As for Austrians/libertarians, while I don`t think it is fair to conclude they (we) are characterized by delusional belief in
their own intellectual superiority, but that many do have a belief, not so much in the superiority of their intellect, but in the correctness of their views on political science and economics (this is common in other groups, of course). This may affect their views on climate science, for several reasons that I have noted to John previously, and may be related for some of them to his conclusions (b) and (c).

3. Concerning conclusions (b) and (c), these are both over-generalizations; libertarians are a heterogenous bunch. But if I may generalize myself, to me there appears no conflict whatsoever between Austrian views, which are primarily about interpersonal relations and the role of government, and climate science. “Mainstream science” has nothing to do with these views, so if Austrians are wrong about “mainstream climate science”, this does not imply that any Austrian views
must be wrong. So Quiggins` (c) is wrong.

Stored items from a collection

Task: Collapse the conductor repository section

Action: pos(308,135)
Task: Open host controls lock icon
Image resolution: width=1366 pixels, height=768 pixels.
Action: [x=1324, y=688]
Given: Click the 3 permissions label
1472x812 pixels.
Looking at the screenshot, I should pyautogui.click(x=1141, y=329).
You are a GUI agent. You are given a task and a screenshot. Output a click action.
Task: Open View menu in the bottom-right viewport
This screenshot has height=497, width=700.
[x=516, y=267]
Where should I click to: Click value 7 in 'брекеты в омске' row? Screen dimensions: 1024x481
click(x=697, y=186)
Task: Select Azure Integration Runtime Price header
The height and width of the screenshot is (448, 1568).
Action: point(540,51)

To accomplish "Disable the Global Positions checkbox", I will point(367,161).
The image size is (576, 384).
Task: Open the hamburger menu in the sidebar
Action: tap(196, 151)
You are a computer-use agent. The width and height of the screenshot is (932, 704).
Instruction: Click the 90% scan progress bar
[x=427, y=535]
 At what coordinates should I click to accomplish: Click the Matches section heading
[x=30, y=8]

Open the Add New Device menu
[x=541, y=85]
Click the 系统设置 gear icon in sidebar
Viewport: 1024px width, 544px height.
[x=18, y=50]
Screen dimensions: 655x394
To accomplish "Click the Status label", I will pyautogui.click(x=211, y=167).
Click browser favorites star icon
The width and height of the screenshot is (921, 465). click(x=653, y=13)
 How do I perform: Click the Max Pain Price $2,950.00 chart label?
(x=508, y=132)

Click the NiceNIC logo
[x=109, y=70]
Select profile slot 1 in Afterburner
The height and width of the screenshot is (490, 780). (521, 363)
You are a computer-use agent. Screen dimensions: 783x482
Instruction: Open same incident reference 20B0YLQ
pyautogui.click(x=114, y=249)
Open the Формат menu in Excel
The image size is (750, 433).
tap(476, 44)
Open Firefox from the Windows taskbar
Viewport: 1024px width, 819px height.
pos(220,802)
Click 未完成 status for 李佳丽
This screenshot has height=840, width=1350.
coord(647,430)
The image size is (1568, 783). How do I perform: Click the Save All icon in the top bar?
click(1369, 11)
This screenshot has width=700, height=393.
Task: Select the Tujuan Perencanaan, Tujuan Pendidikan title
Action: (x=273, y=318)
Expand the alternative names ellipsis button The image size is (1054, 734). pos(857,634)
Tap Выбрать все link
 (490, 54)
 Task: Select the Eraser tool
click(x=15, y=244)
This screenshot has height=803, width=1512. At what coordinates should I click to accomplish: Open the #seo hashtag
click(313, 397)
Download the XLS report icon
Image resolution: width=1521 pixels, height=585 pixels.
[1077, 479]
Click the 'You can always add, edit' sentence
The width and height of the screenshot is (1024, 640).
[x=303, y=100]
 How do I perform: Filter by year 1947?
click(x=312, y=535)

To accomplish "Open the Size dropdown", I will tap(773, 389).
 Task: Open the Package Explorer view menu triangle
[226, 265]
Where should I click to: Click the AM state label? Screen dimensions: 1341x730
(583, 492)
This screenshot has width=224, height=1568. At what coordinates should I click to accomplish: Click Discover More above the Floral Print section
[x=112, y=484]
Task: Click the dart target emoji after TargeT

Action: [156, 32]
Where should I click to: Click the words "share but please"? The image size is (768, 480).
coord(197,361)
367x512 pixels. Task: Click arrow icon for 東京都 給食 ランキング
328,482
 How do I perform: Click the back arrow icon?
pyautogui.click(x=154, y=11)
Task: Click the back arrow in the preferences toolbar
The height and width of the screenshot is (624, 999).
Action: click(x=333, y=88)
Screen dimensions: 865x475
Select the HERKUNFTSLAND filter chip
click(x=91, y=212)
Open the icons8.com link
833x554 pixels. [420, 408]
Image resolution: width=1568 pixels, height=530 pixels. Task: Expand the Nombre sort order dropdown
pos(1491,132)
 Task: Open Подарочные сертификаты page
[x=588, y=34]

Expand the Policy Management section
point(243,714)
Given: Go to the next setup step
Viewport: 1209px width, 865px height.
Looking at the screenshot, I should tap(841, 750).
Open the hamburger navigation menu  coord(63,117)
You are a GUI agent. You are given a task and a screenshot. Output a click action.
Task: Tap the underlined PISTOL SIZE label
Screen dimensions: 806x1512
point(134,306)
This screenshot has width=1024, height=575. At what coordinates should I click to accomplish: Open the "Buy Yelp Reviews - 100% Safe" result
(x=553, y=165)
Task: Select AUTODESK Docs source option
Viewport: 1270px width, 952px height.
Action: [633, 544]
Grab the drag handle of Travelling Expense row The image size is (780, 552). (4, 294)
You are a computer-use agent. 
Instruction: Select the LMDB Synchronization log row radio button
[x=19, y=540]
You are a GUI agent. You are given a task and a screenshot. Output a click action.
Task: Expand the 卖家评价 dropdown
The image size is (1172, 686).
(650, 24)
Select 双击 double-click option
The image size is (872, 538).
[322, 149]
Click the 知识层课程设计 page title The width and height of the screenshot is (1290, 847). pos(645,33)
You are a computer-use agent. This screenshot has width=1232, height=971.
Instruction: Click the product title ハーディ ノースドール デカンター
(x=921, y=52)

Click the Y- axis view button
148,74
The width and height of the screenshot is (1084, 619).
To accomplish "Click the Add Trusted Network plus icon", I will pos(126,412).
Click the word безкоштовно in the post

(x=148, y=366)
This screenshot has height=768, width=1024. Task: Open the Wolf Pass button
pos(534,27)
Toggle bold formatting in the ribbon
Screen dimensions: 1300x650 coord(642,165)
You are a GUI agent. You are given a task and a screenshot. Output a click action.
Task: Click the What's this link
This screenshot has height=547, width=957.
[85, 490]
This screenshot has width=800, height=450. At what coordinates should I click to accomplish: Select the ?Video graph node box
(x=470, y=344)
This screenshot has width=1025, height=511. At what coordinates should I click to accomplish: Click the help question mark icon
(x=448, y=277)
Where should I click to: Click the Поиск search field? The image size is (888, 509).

> _Written task_:
Please continue the passage on Austrian libertarians and climate science, starting right after its final sentence.

> _Answer below_:
Quiggins`(b) – that Austrians may not understand their own theory and
may falsely believe that, if mainstream climate science is right, their own
views must be wrong – may be right for some Austrians, but certainly not generally. Rather, what I suspect is going on is much more ordinary, as I previously noted to Quiggin as a comment on his related June post; that I need to repeat myself indicates that maybe John is having cognitive difficulties of his own (emphasis added):

John, thanks for this piece. As a libertarian who believes that
climate change IS a problem, I share some of your puzzlement and have
done considerable commenting
on this issue [see this long list]. Allow me to offer a few thoughts on various factors at
work in the general libertarian resistance to taking government action
on climate change:

– As Chris Horner noted in your linked
piece, many libertarians see “global warming [as] the bottomless well
of excuses for the relentless growth of Big Government.”  Even those who
agree that is AGW
is a serious problem are worried, for good reason, that government
approaches to climate change will be a train wreck – in other words,
that the government “cure” will be worse than the problem.

Libertarians have in general drifted quite far from environmentalists.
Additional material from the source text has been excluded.